The Latin word-order here is often deeply nested or bracketed: lines or clauses begin with a negation at the head, and then at the end they name the god or element that had not yet done their thing; in the middle, they bracket an image or an aspect of the orderly procession of the world which they did not yet govern. Amphitrite and her fore-arms similarly bracket around the long edges of the dry lands, which many translators have taken as an image of the sea-coasts embracing the lands encircled by them. In the last line, the nouns are interspersed and rapidly chopped together, like the disordered, undifferentiated muddle that the line describes.

No ( yet ( to the world ) was offering ( lights ) ) Titan
Nor ( new ( ( ( by growing ) was repairing ) ) horns ) Phoebe
Nor ( enveloped ( was hanging ) in the air ) the soil
( by weights ( balanced ) its own ), nor ( fore-arms ( on the long
edge ( of the lands ) ) had stretched out ) Amphitrite;
and where ( air, ( soil ) [was] there ), and ( sea ) and ( aether ).

You could try to preserve some of this in English with awkward syntactical breaks or contorted poetical word order; or you might try it by adding in little words. For example, here’s one way to render lines 10-11 that keeps just a little of what it can in the syntax, by adding English qualifiers or shifts in case or voice that aren’t justified by the Latin text:

No-one yet offered the world light, not even an Elder God
Nor the new growth revived in the crescent horns of Phoebe,
Nor enveloped, hanging, . . .

Or you could give up and submit to a different sort of parallelism that fits better with the least-resistance English word order:

No Titan yet offered light to the world,
No Phoebe renewing new-grown crescent horns,
No Earth hanging . . .

Anyway, let’s try a pass at a verse translation. Since these are part of the same stanza as the last set and continue the theme started there, I’ve included all of lines 5-15. Here’s a version that makes really minimal alterations to the allusive references. (There are good reasons to try to do something about them, but if you’re reading this we’ve already talked all about them, and in the age of hypertext and Wikipedia I suspect that the best balance to strike is different from what it used to be.) This one doesn’t make much effort to keep the original word-order of the lines, but it touches up syntax and redistributes some clauses over the lines where they occur, for the sake of fluency and some parallelism of its own.
--*--
▶ [What you need to do]:
a) Extract everything in the translation passage from "The Latin word-order" down to "the line describes.".
b) Please rewrite everything in the entries from the line containing "You are a GUI" down to the end of the entries, changing "screenshot" to "screen image" and keeping all else unchanged. Leave the pictures out of your answer.

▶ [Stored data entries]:
--*--
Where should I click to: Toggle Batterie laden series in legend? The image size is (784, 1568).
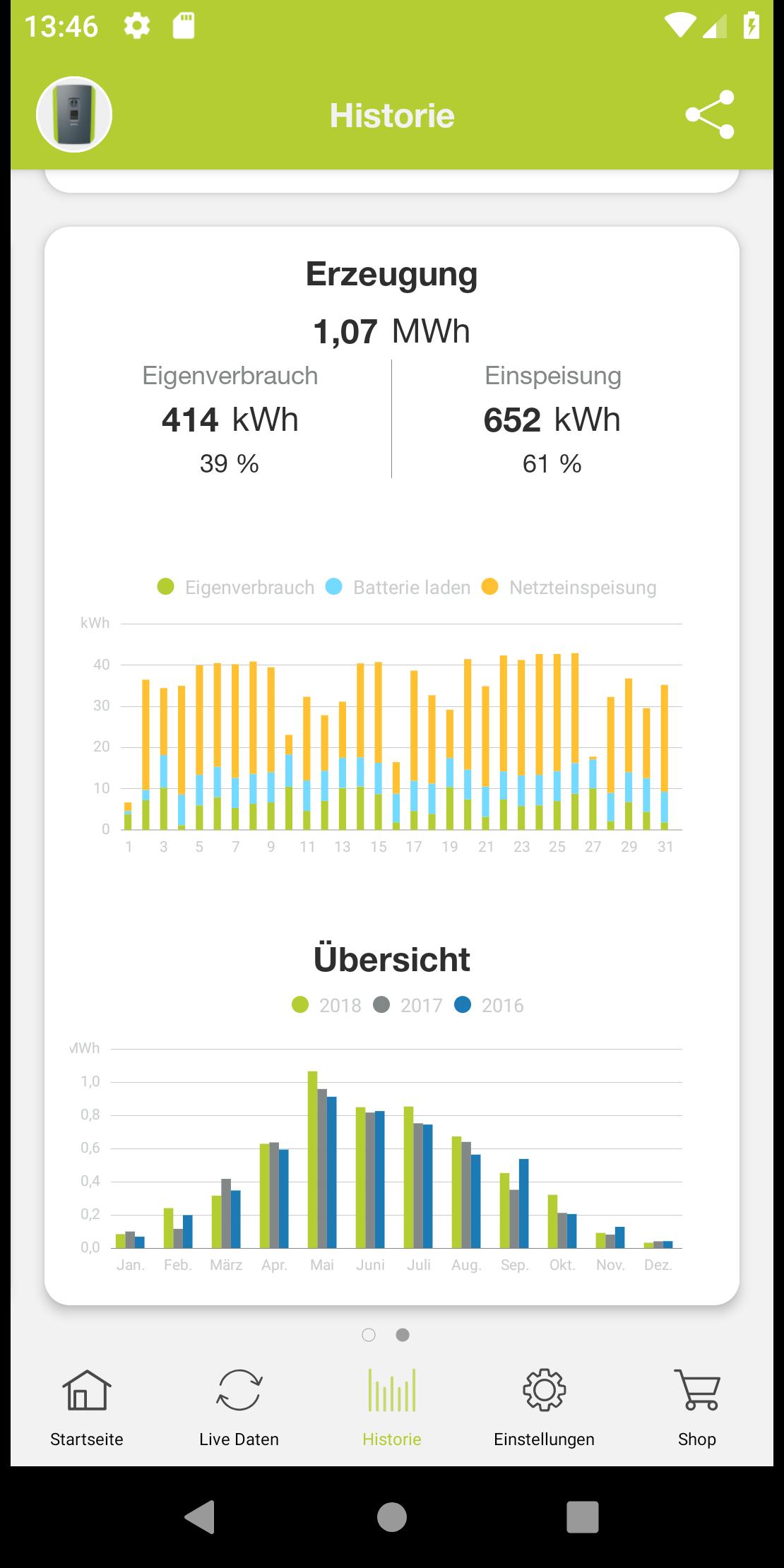click(398, 587)
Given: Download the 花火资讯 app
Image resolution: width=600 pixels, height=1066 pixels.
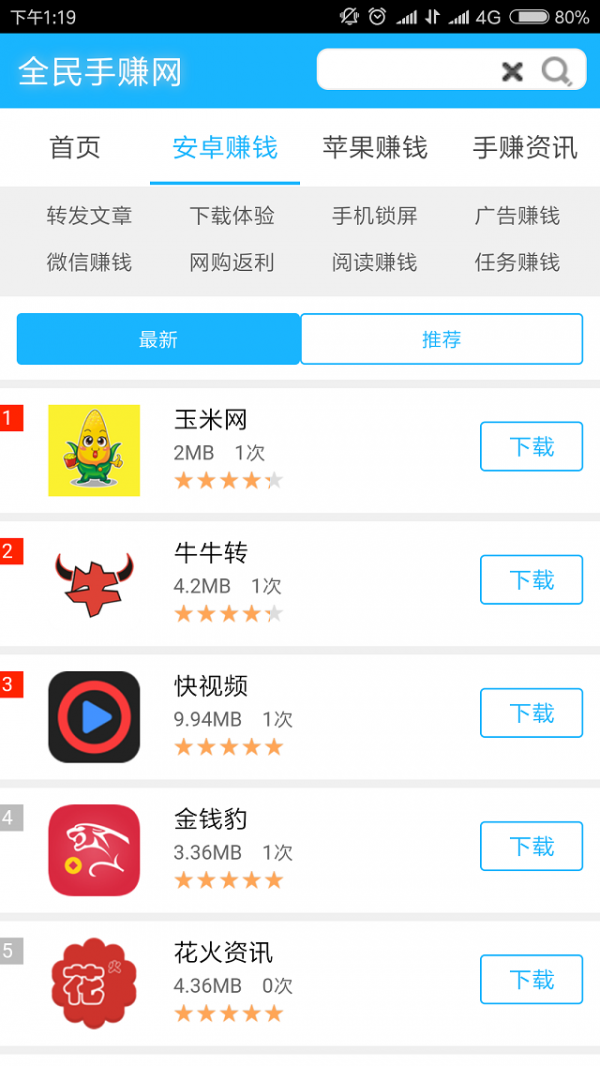Looking at the screenshot, I should (x=531, y=980).
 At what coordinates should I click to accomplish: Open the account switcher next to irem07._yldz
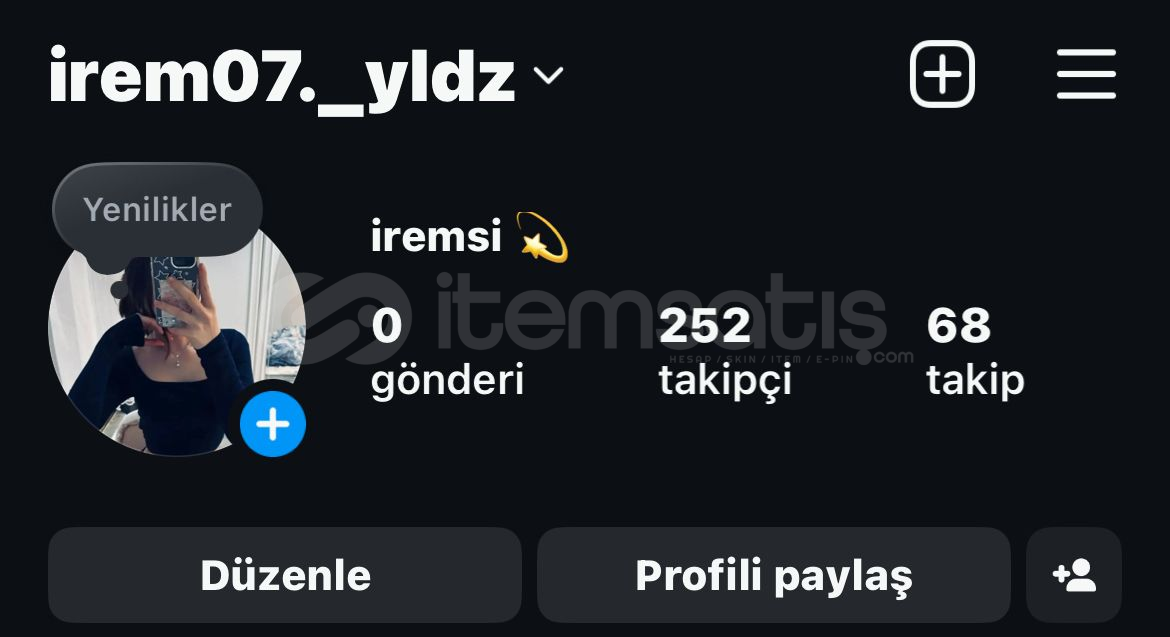coord(547,76)
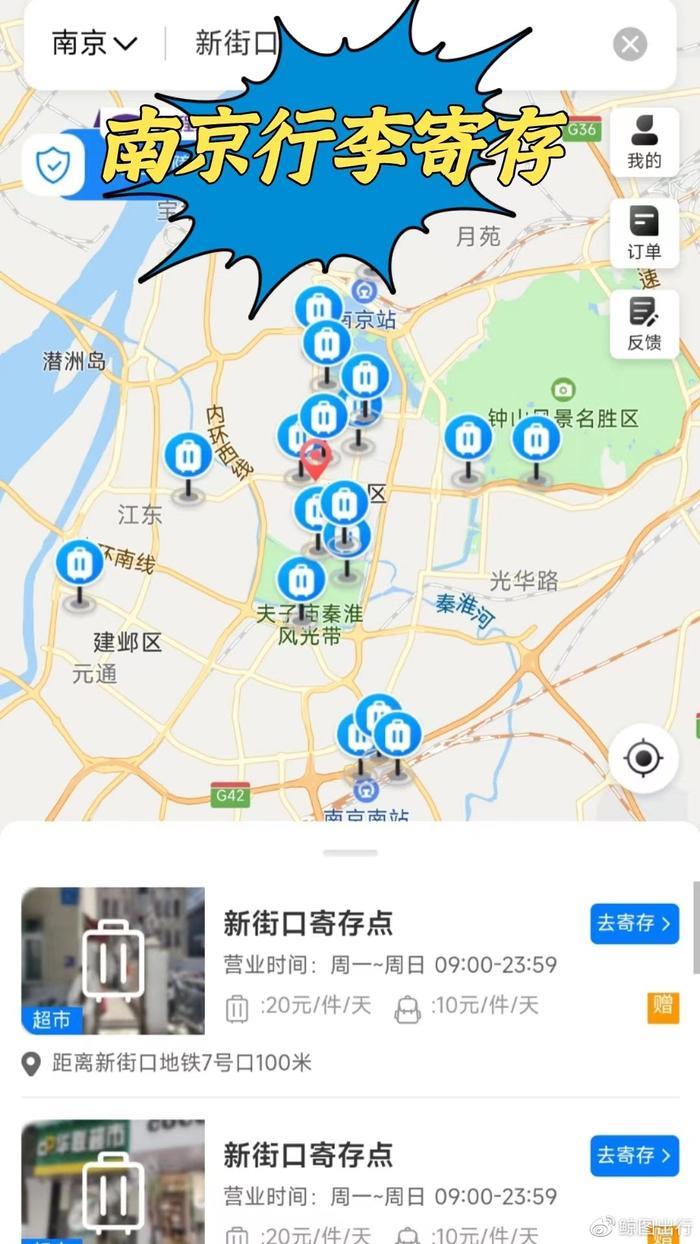
Task: Clear the 新街口 search text
Action: [629, 45]
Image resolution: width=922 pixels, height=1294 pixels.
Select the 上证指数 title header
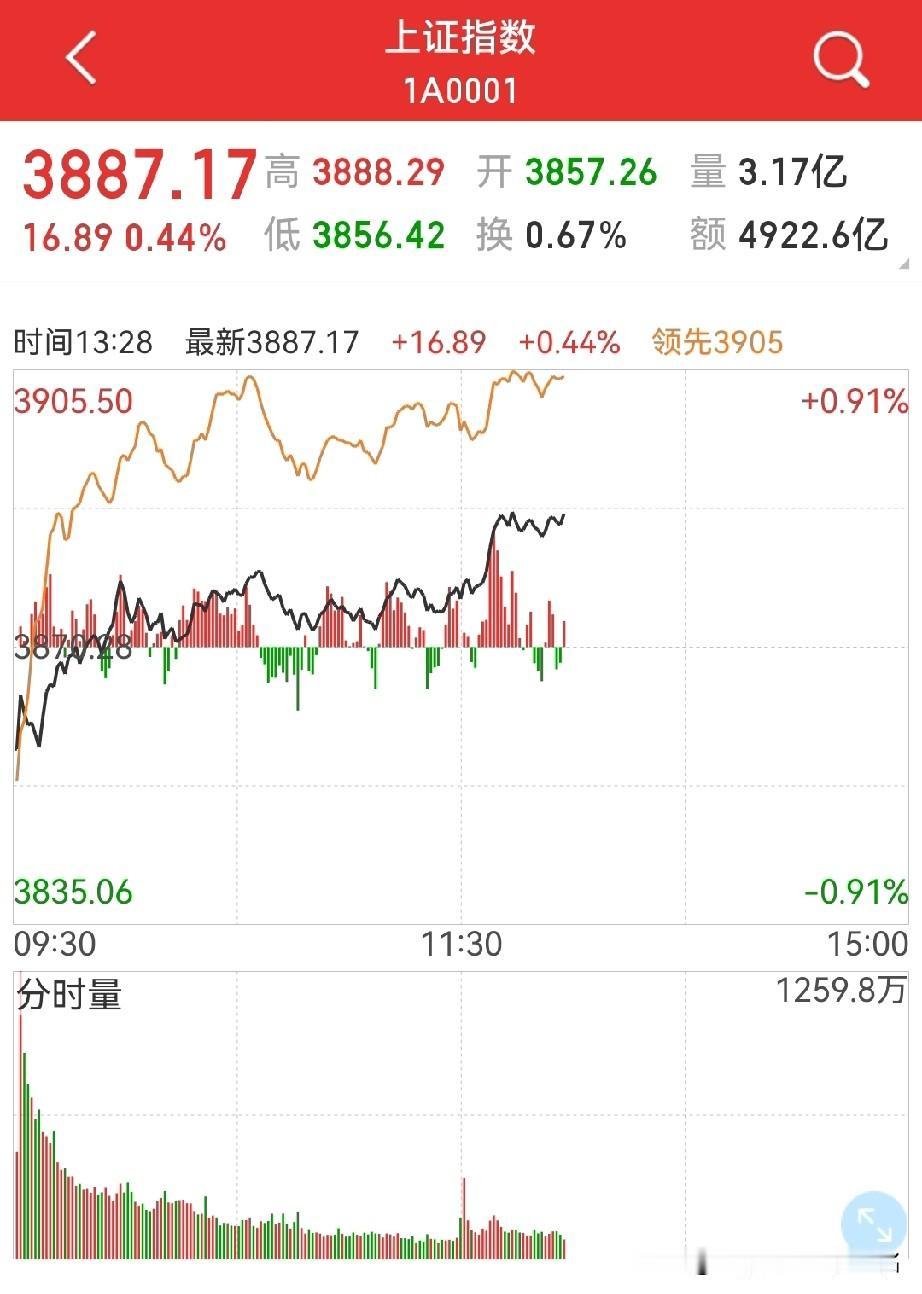461,44
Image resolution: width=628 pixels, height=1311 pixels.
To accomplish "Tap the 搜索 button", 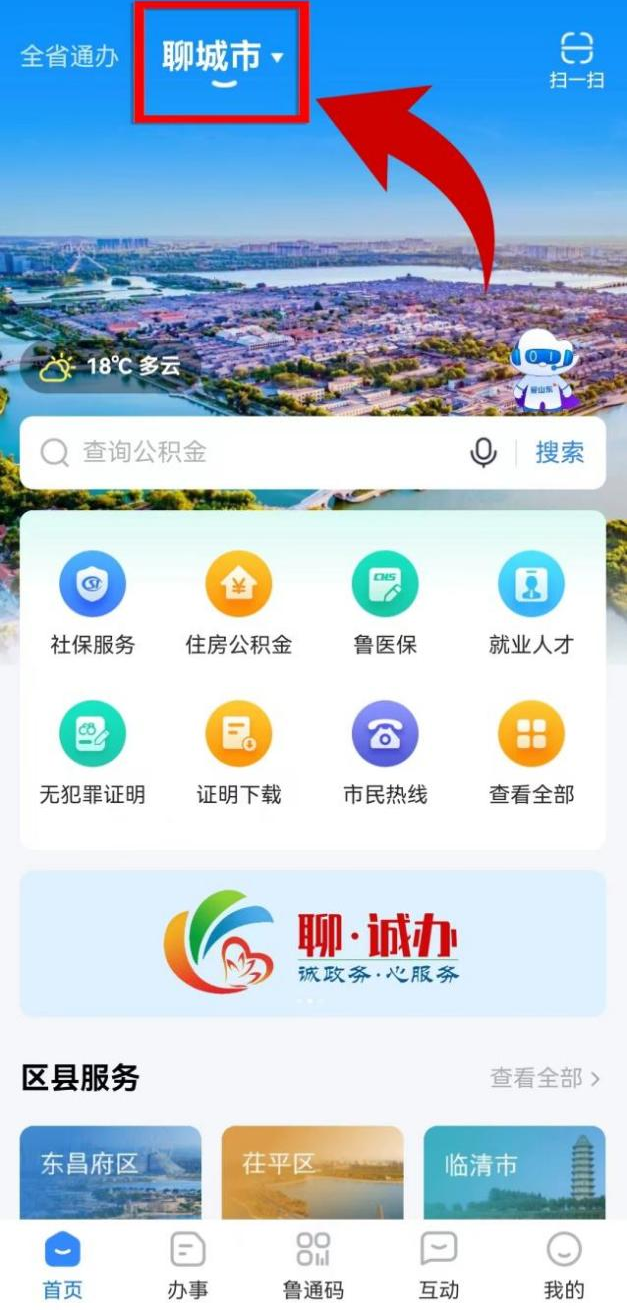I will point(559,452).
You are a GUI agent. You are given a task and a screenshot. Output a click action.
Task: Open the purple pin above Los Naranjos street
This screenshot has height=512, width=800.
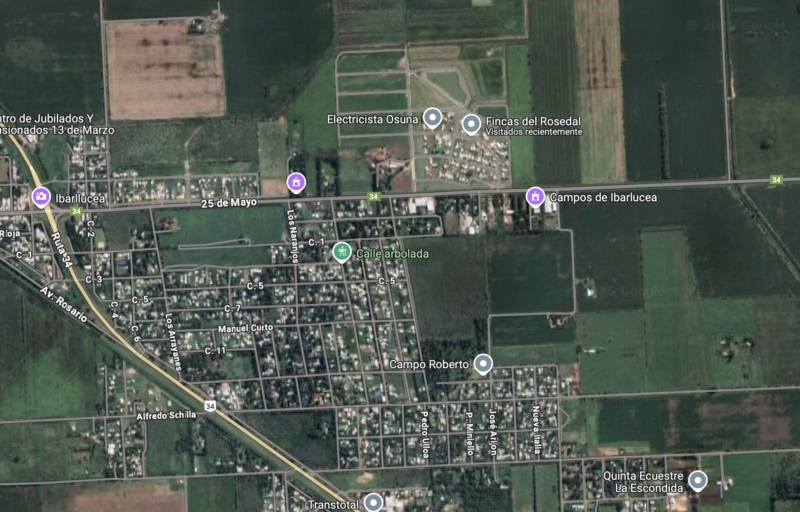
--*--
▶ [Exercise results]:
a)
The Latin word-order here is often deeply nested or bracketed: lines or clauses begin with a negation at the head, and then at the end they name the god or element that had not yet done their thing; in the middle, they bracket an image or an aspect of the orderly procession of the world which they did not yet govern. Amphitrite and her fore-arms similarly bracket around the long edges of the dry lands, which many translators have taken as an image of the sea-coasts embracing the lands encircled by them. In the last line, the nouns are interspersed and rapidly chopped together, like the disordered, undifferentiated muddle that the line describes.

b)
You are a GUI agent. You are given a task and a screen image. Output a click action.
Task: Open the purple pin above Los Naranjos street
This screen image has height=512, width=800.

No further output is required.